To strengthen production of artemisinin, we set out to develop an innovative manufacturing process to create a non-seasonal, high-quality, and affordable supply of artemisinin.
We partnered with a diverse group of experts from the academic, biotech, and pharmaceutical sectors, and worked together toward a common goal—to use the latest technology and innovation to advance global health equity.
The project began in 2004, and our partners included synthetic biology innovator Amyris, Inc., the University of California, Berkeley, and the French pharmaceutical company Sanofi. The novel use of synthetic biology technology was based on pioneering inventions from UC Berkeley, Amyris, the National Research Council Canada Plant Biotechnology Institute, and GenoClipp Biotechnology BV. The chemistry expertise and the industrial experience and capacity of Sanofi helped bring this project from small laboratory experiments to production on the factory floor.
Over nine years, the partners took the idea developed in a lab to industrial-scale production of semisynthetic artemisinin. The entire manufacturing process takes approximately three months, less time than the botanical growing and harvesting cycle, and can be done in a controlled manufacturing setting to ensure high pharmaceutical consistency and quality.
In 2012, a substantial amount of semisynthetic artemisinin was produced and made available for testing by derivative manufacturers. Large-scale production of semisynthetic artemisinin launched in 2013, with a production goal of 35 tons, increasing to 50–60 tons in 2014, which corresponds to 80–150 million treatments for malaria.
Also in 2013, semisynthetic artemisinin achieved WHO prequalification. WHO’s decision means semisynthetic artemisinin has been evaluated and accepted for use in the manufacture of active pharmaceutical ingredients and finished pharmaceutical products. Prequalification creates a simplified process for manufacturers to obtain regulatory acceptance, possibly accelerating the availability of malaria treatments on the market.
Semisynthetic artemisinin will be produced at no profit, no loss, helping to keep the price at a fair market value. Providing the market with a second source of high-quality artemisinin will complement the current plant-derived supply, ensure a more stable flow of artemisinin to ACT manufacturers, and allow greater availability of treatments to patients.

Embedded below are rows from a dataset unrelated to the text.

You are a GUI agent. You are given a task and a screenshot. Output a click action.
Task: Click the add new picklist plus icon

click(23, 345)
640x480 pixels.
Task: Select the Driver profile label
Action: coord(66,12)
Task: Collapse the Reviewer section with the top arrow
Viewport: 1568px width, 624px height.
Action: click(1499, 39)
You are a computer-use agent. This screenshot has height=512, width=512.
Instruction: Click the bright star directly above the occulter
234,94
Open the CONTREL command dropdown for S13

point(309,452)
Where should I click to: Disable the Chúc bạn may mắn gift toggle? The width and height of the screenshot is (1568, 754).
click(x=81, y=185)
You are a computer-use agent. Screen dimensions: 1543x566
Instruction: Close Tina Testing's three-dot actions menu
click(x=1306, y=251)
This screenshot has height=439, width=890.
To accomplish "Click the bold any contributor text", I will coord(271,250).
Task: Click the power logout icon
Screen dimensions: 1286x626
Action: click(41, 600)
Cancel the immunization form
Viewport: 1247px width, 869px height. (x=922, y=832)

New tool to stop the spread of HIV
PATH has entered into a new licensing agreement with pharmaceutical company Janssen R&D Ireland to develop an injectable form of the medicine rilpivirine that could provide a new tool in the fight to stop the spread of HIV.
The agreement paves the way for PATH and our partners to advance the product to phase 2 multisite safety studies in the United States and Africa, with trials anticipated to begin in 2014. The trials will build on the results of ongoing phase 1 work to establish the viability of the drug candidate. Our partners in this work include Janssen, the HIV Prevention Trials Network, and the Division of AIDS at the National Institutes of Health.